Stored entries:
════

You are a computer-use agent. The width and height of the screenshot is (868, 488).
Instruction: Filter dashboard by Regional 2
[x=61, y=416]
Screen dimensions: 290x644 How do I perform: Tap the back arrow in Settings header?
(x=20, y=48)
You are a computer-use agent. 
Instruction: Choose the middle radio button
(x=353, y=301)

════

**Try it:**
Where the word "computer" appears in a line of the entries, copy that line.

**Your solution:**
You are a computer-use agent. The width and height of the screenshot is (868, 488).
You are a computer-use agent. 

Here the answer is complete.